Rok 1996 jest przełomowy dla aut na prąd. Powstaje model EV1, będący pierwszym masowo produkowanym elektrykiem w nowoczesnej erze. Jest to 2-miejscowe coupe koncernu General Motors o mocy 137 KM, rozwijające prędkość 129 km/h.
Wczesne egzemplarze mają akumulator o pojemności 16,5-18,7 kWh, natomiast późniejsze – 26,4 kWh. Ich zasięg według procedury pomiarowej z 1999 roku wynosi, odpowiednio, 126 i 228 km (według procedury z 2019 roku: 89 i 169 km).
Łącznie powstaje 1100 sztuk EV1.
1997 rok
Wprowadzenie Toyoty Prius stanowi znaczący punkt zwrotny w produkcji samochodów zelektryfikowanych. Hybrydowy układ napędowy obejmuje silnik spalinowy o pojemności 1.5 l i mocy 58 KM oraz silnik elektryczny o mocy 40 KM.
Troska o zanieczyszczenie środowiska dwutlenkiem węgla i rosnące ceny paliw sprawiają, że Toyota Prius odnosi ogromny sukces.
2008 rok
Firma Tesla zostaje założona w 2003 roku, a jej pierwszy samochód elektryczny wchodzi do produkcji w 2008 roku. Nazywa się Roadster, jest oparty na podwoziu brytyjskiego Lotusa i jest pierwszym elektrykiem, korzystającym z baterii litowo-jonowych (TUTAJ dowiesz się, jak wydłużyć żywotność w autach na prąd).
Na jednym ładowaniu jest w stanie pokonać dystans 320 km i rozpędza się do 200 km/h.
2010 rok
Nissan wprowadza na rynek swój pierwszy samochód elektryczny o nazwie Leaf. Auto jest wyposażone w baterię litowo-jonową o pojemności 24 kWh i ma deklarowany zasięg, wynoszący 160 km.

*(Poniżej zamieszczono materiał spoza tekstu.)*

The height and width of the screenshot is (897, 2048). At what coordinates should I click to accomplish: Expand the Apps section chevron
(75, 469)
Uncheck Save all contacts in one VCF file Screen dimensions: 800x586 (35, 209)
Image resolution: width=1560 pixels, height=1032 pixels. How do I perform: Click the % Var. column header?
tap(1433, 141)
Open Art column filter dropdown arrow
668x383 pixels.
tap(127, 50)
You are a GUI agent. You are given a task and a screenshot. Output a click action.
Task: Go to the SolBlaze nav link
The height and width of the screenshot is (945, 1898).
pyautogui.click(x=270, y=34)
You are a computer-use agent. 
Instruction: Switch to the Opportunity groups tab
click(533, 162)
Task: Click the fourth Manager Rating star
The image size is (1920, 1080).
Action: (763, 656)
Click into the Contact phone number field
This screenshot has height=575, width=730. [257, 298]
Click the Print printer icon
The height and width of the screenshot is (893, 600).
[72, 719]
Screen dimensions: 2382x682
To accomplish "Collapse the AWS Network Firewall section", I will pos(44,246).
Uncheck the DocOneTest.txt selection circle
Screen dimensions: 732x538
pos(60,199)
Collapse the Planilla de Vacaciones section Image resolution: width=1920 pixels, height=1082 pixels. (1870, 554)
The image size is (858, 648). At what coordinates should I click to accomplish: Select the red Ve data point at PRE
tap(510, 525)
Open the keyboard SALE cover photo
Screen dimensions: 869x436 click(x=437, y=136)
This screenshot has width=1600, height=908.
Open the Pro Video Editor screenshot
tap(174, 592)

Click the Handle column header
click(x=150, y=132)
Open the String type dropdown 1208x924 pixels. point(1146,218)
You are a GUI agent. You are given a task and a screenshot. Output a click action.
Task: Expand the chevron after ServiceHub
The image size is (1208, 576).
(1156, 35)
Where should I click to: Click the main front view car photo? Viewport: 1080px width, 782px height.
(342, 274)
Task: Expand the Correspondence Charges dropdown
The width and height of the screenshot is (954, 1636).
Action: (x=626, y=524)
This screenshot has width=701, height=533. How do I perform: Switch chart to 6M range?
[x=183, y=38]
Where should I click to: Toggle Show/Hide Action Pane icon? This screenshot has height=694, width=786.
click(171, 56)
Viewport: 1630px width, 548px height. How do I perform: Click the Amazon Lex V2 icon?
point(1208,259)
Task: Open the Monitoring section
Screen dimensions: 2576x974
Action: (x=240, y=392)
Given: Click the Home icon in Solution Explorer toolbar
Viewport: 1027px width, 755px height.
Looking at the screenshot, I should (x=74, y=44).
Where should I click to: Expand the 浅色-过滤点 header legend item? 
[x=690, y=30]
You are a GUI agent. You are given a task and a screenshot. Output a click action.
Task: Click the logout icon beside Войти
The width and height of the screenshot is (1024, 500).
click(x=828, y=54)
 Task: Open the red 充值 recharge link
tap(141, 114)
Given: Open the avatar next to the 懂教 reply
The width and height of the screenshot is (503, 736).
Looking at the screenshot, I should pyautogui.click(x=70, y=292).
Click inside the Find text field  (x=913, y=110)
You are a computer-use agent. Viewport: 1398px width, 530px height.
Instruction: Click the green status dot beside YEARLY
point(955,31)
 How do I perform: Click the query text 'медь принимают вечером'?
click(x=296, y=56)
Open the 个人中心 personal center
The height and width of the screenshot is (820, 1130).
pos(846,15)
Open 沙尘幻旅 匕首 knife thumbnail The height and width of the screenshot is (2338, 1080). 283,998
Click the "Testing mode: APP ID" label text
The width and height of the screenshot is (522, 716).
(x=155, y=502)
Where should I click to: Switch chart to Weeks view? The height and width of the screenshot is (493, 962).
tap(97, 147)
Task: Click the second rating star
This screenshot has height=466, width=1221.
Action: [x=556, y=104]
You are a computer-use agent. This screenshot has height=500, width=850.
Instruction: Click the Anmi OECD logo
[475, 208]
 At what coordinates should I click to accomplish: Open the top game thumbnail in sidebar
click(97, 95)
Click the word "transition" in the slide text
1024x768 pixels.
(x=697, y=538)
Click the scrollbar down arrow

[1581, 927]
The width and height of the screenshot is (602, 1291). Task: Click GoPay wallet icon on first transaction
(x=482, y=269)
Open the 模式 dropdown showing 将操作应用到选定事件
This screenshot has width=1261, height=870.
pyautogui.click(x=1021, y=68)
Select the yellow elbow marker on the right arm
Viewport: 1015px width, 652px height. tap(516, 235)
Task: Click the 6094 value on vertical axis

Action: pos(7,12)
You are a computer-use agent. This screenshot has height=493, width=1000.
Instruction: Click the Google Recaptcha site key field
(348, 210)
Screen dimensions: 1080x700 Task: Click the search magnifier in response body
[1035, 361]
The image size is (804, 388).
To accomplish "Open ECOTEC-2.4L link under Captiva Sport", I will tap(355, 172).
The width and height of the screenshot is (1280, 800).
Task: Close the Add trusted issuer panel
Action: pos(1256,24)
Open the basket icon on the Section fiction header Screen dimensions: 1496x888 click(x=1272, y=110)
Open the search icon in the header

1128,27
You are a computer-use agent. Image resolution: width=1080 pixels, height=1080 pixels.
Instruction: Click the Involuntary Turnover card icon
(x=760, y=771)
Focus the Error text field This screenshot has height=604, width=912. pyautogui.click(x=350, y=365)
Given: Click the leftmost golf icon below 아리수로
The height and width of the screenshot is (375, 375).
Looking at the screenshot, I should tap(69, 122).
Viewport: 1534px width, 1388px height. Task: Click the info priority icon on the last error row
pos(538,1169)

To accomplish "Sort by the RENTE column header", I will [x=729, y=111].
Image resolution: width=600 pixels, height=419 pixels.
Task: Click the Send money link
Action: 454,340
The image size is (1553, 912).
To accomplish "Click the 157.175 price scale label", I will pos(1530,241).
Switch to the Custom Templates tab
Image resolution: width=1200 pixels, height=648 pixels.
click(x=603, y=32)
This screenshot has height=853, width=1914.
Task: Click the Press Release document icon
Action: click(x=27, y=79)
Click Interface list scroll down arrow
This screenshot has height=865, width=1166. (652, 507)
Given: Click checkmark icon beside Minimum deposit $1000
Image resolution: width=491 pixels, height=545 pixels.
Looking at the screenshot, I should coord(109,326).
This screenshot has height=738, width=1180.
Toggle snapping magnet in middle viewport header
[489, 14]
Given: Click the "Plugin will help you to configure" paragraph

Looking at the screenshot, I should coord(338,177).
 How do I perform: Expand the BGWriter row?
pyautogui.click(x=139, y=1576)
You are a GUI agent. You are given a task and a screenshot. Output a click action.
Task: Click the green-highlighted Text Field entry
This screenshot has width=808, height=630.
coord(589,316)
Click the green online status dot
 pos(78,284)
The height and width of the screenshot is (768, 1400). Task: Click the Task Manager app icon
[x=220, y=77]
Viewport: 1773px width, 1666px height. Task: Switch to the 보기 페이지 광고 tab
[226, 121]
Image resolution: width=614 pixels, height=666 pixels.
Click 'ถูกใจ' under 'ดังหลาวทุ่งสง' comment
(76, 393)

Nissan Leaf w 2011 roku zdobywa tytuł Europejskiego Samochodu Roku. To pierwszy raz, gdy zostaje nim elektryk.
2013 rok
Tesla wprowadza Model S, który powszechnie uznaje się za najbardziej przełomowy samochód od powstania Forda T. To auto udowadnia, że elektryk nie musi być aerodynamiczną deską o nikłym komforcie jazdy. Pierwsze warianty Modelu S oferują zasięg sięgający nawet 483 km.
Od 2019 roku
Volkswagen prezentuje ID.3 – pierwsze auto elektryczne oparte na modułowej platformie MEB, zaprojektowanej specjalnie dla pojazdów na prąd. Jej opracowanie pochłania miliardy euro. Stanowi ona bazę, na której wkrótce powstaną kolejne modele elektryczne niemieckiego koncernu.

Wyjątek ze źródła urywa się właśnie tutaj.